By Matthew Russell Lee

UNITED NATIONS, June 24 -- With the world awash in Brexit punditry, how will the UK vote to leave the EU impact the UN? Ban Ki-moon came out with a wishy-washy statement from his meeting with six ad agencies in Cannes, linking the EU with humanitarian and the UK with development.

   The UK's Stephen O'Brien, said by other senior UN humanitarian officials to be trying to stay on atop OCHA under a Next SG, may find it more difficult.

   And speaking of Next SG, how might this impact the chance of Susana Malcorra, campaigning for Malvinas only this week as Argentina's foreign minister? A trusted Inner City Press British observer opines Brexit helps Malcorra, moaking the UK more reluctant to veto or openly oppose her, amid questions of its Permanent Security Council seat if Scotland breaks away.
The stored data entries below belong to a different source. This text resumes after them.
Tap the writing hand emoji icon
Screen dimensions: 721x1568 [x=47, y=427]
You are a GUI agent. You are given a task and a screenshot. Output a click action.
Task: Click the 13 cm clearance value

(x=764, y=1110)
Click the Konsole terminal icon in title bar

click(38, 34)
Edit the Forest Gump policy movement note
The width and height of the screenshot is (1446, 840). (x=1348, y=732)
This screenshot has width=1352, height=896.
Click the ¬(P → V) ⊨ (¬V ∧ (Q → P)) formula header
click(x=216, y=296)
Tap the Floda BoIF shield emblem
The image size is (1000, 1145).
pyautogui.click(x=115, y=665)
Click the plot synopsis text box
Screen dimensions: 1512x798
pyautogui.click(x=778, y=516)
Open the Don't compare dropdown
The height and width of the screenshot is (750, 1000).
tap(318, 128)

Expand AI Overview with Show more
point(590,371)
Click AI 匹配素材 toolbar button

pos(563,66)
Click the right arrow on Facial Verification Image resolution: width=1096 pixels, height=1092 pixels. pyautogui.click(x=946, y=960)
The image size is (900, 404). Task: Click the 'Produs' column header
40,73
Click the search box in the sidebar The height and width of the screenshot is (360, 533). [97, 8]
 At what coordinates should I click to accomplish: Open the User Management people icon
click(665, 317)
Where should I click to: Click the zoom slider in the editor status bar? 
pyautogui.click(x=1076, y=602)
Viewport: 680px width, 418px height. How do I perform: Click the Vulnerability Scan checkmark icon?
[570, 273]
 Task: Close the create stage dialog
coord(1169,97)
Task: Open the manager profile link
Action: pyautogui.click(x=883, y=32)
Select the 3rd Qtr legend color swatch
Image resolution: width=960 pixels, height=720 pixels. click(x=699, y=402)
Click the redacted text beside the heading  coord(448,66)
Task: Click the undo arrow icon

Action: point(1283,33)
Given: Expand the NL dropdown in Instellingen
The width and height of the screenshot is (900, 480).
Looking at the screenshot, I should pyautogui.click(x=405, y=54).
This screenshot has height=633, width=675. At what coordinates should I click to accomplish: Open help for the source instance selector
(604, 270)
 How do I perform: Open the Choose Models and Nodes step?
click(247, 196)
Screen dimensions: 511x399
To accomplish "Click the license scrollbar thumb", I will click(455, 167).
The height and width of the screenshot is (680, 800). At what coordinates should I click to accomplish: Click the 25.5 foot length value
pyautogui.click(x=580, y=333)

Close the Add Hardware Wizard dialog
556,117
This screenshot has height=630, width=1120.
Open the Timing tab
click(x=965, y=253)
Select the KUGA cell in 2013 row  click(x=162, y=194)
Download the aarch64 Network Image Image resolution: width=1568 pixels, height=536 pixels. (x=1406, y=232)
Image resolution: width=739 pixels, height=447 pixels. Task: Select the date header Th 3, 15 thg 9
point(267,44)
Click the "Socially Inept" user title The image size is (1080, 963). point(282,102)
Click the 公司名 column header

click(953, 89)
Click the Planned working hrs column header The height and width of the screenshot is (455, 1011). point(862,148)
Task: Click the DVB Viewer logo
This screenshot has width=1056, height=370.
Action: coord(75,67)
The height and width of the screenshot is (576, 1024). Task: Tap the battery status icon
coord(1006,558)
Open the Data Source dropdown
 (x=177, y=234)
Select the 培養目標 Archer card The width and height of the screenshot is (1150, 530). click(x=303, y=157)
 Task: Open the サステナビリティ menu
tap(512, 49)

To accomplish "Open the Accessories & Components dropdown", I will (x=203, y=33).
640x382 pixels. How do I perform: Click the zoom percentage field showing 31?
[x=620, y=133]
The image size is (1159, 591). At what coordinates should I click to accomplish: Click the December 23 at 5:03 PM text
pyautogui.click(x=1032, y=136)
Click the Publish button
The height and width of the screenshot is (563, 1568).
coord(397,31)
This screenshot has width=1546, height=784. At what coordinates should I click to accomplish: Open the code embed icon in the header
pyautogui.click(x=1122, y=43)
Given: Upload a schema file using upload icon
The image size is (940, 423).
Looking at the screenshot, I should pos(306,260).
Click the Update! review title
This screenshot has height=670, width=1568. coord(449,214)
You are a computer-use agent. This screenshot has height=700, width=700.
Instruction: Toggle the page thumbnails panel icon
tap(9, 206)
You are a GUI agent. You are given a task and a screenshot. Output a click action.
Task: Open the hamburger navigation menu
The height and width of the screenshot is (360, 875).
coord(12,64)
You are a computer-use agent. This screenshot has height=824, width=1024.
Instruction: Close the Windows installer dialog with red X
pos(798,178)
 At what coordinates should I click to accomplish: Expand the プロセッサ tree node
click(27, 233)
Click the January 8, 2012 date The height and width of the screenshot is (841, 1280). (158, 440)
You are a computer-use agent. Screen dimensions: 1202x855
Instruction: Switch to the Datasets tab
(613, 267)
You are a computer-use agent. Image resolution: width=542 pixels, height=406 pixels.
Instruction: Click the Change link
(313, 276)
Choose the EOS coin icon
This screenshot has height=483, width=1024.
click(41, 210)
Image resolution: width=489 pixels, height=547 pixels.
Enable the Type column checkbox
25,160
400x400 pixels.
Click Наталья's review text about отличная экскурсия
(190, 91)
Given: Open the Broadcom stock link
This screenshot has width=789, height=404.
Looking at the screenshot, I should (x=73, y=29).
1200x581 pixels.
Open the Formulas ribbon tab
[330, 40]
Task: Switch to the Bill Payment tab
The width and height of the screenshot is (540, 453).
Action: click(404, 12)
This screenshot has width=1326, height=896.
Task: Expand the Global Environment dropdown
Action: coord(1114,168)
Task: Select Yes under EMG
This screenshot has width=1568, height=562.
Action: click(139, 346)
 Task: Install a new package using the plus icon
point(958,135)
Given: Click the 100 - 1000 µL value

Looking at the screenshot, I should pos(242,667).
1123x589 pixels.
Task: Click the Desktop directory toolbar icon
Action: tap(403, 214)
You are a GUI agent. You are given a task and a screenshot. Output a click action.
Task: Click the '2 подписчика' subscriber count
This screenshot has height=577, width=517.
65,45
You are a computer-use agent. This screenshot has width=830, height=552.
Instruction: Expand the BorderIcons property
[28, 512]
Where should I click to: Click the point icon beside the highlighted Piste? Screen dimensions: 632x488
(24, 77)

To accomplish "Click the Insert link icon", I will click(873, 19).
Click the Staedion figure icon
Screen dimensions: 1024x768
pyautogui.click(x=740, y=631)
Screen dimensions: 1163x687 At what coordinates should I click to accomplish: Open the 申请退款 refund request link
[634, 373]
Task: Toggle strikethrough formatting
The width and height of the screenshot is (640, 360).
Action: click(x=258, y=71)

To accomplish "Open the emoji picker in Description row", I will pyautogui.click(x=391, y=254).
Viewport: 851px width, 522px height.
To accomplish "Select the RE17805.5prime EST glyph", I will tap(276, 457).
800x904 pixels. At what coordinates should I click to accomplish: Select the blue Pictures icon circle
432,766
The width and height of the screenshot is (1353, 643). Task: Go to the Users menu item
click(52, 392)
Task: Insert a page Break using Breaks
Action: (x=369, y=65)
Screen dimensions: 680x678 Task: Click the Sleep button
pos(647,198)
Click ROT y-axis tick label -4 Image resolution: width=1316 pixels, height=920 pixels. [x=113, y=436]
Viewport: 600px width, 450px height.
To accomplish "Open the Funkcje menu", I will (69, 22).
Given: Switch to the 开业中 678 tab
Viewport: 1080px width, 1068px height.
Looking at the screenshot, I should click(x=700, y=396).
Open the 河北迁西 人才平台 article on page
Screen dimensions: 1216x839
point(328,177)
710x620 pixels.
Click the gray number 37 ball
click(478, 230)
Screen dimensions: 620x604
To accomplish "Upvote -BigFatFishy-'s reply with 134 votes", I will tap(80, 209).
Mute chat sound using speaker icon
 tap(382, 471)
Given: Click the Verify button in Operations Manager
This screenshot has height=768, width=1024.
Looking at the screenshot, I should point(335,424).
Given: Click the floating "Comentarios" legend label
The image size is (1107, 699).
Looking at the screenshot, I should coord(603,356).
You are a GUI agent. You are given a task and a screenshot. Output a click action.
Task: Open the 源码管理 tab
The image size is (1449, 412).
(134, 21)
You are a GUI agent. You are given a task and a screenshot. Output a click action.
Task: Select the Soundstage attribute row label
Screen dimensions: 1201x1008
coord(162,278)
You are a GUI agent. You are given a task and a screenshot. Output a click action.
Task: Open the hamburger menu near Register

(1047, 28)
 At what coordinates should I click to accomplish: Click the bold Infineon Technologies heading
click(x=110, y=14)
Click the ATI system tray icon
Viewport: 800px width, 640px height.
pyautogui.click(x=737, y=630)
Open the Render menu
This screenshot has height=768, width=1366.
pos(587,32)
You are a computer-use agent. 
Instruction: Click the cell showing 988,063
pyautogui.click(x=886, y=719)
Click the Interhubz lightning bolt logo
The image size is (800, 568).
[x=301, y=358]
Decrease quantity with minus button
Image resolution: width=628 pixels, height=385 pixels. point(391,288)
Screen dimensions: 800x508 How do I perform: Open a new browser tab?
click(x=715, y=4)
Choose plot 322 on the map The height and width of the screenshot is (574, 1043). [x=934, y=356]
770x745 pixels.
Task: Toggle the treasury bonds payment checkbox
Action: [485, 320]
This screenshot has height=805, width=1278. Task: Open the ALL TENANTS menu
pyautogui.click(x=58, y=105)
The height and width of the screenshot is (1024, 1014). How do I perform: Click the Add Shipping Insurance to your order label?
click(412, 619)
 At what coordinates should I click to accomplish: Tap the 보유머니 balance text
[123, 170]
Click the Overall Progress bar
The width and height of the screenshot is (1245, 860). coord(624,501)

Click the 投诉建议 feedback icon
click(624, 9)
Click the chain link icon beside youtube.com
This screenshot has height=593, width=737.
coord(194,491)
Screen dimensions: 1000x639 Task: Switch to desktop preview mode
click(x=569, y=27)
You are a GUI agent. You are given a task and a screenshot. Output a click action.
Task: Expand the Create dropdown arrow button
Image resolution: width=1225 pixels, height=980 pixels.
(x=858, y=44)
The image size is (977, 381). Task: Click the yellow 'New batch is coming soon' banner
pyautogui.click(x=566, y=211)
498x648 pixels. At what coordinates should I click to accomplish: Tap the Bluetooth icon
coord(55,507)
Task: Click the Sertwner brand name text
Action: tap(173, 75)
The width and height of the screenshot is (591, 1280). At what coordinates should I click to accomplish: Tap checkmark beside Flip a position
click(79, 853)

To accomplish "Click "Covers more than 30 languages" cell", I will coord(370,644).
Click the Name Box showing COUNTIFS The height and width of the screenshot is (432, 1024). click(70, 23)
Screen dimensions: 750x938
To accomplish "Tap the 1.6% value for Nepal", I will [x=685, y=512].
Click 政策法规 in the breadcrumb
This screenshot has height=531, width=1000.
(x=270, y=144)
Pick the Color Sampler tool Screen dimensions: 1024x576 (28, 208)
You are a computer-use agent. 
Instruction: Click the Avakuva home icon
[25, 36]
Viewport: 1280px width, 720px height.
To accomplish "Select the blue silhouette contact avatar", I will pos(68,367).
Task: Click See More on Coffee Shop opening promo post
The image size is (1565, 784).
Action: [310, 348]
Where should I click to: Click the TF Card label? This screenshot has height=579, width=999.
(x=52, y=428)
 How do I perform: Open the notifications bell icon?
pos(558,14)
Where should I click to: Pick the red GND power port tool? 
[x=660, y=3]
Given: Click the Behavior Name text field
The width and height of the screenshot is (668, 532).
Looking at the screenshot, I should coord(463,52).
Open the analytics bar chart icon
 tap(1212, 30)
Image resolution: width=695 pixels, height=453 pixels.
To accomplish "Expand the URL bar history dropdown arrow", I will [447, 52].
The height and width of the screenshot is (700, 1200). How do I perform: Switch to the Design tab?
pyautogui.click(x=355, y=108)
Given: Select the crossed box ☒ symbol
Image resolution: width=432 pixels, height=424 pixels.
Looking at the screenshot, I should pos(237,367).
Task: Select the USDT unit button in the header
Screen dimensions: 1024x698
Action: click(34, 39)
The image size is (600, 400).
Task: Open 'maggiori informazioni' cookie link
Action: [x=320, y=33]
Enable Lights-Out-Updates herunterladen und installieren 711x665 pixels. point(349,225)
Malcorra this week chaired a meeting about sexual violence in conflict, which some found ironic. We'll have more on this. For now, Inner City Press entrance Periscope here. In the UN system, UNHCR and IOM rushed this video out, and UNTV broke out the reading of Ban's statement, here.

Later on June 24, the UK Mission to the UN issued a transcript of its PR Rycroft's remarks to the press, without saying where it occurred:

"Let me say 3 things about the British Referendum on Europe.
 
First and most important the British people have spoken. They have decided to leave the European Union, and that is what the UK will do.
 
Secondly, the process of leaving the European Union will be lengthy and complex. It will take 2 years from a date set by the British Prime Minister in the coming months. Throughout that period of over two years, the UK will remain an integral and full member of the European Union with all of the rights and responsibilities that that entails.
 
And thirdly, even beyond that period of time the fundamentals of the UK’s strength in the world will endure. Our economy, our world class diplomacy and armed forces, our commitment to international development – helping the world’s poorest – and above all, here at the United Nations, our permanent seat on the Security Council.
 
Q. So following up on that last point, I know this is getting ahead, it’s a question that has to be asked. If Scotland and even Northern Ireland were to decide to go their own way, to remain in the EU, would Britain remain committed to its permanent seat on the Council and being a diplomatic power?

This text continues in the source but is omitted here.